Seeing the Beauty in Death

Atul Gawande claims that the first fear of being a doctor stems from believing you should always be able to fix a problem when it is presented to you. Gawande said that most physicians are anxious because they feel the pressure to consistently appear competent, and if something goes wrong, they view it as a direct reflection of their skills. However, I do not believe doctors’ right approach is to avoid death at all costs. When a treatment creates more harm than good, I believe it is time to open the dialogue about death and dying. A patient should have the option of stopping a treatment in order to enjoy the time he or she has left. Thus, I believe that a good physician maintains a balance between hope and reality. Hope is a dangerous thing when it comes to terminal illness, but having no hope is detrimental to both the patient and his or her family. A good physician needs to adapt the way he or she speaks to ensure clarity. It is a well-known fact that no one can stop the process of aging and dying, but at the same time, fighting death is natural.

Throughout my personal experience, I had the honor of visiting and speaking with Mary. When talking to Mary, I felt there was no better way to spend my Sunday afternoon and thus, I learned so much about this woman in a short amount of time. She told me about her family and pets. She told me about her childhood home and her career. Mary would offer me magazines, note pads, and apples she peeled for herself. She would also hug me before I left. If I asked her how she felt, she would always reply, “Better!” She was a strong woman and I am truly honored to have known Mary on a deeper level.

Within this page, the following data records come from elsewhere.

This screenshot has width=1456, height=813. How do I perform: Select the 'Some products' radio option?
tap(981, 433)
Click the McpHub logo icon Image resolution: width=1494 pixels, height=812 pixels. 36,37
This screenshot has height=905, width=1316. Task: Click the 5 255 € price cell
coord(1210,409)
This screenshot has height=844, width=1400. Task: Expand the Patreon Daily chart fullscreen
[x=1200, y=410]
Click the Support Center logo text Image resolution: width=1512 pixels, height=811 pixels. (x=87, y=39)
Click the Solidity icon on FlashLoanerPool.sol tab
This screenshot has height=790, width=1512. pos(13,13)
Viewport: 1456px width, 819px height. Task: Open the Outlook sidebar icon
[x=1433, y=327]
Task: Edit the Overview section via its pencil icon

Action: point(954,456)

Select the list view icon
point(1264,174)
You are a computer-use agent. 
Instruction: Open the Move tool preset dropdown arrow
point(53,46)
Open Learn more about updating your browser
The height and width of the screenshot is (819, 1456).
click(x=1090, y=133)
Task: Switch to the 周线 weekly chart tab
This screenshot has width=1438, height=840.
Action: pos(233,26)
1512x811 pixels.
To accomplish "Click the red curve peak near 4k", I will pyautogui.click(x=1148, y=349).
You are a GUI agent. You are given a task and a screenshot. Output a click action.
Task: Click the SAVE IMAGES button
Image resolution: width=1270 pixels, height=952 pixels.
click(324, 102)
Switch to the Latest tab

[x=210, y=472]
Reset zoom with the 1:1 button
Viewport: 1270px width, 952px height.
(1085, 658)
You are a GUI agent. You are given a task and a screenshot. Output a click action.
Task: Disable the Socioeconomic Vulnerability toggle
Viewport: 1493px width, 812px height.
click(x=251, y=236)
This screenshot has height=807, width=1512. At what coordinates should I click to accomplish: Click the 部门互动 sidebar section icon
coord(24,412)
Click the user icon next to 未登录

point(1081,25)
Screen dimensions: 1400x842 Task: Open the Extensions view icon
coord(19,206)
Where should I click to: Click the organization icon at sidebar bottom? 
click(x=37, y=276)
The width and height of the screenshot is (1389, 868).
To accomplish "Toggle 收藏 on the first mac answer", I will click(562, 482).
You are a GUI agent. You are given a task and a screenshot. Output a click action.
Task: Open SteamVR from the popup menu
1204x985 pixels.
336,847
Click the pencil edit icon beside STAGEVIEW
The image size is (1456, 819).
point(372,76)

This experience solidified my inclination toward becoming a physician. I have always wanted to be in the medical field, but I was cautiously approaching the idea because I did not have much direct contact with the field. This program allowed me to have direct contact with patients, and it also challenged my view of death. Throughout the training and my visits with Mary, I have seen how death is necessary in order to appreciate the beauty of life. As a physician, I want to bring this understanding of death and help others live their lives fully. I believe that not being afraid of death and accepting death as a natural force is a healthy way to move forward as not only a doctor, but also a human being. Thus, I have grown into a person who can look at death with open eyes. Being a daughter of first-generation immigrants, I have not lost a family member that I have known personally. Since I have not lost a loved one, it was easy for me to shy away from the idea of death. I associated the loss of a life with intense pain and sadness, and I hoped that I would not have to experience this grief so a long time. Yet, death can be beautiful.